*Listed entries:*
______
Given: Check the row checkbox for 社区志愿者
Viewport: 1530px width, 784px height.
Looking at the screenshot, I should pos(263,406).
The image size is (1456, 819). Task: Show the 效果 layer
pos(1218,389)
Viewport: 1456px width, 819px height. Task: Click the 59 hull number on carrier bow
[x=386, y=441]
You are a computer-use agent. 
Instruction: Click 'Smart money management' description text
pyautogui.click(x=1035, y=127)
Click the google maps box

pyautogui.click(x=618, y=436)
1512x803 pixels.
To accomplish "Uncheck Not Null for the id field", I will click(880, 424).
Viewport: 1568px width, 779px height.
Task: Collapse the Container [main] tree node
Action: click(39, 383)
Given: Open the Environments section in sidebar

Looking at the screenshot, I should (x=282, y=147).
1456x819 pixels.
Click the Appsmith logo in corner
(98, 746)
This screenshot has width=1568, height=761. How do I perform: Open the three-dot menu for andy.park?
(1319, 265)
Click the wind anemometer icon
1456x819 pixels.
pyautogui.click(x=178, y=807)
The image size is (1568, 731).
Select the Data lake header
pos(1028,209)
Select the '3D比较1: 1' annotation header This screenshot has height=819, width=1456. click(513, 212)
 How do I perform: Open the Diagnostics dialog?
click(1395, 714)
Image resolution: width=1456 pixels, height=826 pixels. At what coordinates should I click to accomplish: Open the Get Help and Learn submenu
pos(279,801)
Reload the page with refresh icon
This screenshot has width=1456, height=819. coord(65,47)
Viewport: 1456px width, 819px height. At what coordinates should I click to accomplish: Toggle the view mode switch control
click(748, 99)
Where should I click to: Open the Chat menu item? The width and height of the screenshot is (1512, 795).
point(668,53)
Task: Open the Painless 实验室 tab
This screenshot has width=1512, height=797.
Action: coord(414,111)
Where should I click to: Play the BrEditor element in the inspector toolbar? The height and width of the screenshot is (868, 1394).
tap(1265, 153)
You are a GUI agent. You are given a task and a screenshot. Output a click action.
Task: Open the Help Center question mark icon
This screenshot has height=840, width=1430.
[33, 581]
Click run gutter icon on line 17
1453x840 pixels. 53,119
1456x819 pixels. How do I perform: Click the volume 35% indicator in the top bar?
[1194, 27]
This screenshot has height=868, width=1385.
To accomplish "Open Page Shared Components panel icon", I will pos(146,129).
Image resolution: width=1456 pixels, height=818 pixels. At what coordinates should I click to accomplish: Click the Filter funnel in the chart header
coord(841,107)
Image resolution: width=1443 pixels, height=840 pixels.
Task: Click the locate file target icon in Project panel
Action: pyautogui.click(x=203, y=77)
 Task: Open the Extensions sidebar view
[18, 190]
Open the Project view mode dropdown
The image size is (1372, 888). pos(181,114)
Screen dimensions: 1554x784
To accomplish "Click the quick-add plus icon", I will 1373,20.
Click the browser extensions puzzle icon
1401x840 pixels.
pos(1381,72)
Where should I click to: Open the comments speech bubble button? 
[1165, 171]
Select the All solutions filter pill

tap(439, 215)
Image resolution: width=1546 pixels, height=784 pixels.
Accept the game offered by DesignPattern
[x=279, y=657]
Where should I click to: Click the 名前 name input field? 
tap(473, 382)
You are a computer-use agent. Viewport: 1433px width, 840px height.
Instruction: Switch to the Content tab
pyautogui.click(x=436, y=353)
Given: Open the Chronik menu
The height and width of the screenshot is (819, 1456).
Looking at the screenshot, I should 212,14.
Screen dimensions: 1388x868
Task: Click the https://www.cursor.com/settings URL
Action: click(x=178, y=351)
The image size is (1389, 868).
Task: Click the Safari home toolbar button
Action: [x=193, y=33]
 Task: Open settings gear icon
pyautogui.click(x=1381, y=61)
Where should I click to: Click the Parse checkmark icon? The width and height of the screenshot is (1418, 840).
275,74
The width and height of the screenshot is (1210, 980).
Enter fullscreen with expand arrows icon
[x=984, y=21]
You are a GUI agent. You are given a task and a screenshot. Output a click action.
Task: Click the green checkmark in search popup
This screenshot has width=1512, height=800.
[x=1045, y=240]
______
*Activity:*
Whenever the string "agent" occurs in a line of the entries above, copy that line.

*Task result:*
You are a computer-use agent. 
You are a GUI agent. You are given a task and a screenshot. Output a click action.
You are a computer-use agent. Viewport: 1433px width, 840px height.
You are a GUI agent. You are given a task and a screenshot. Output a click action.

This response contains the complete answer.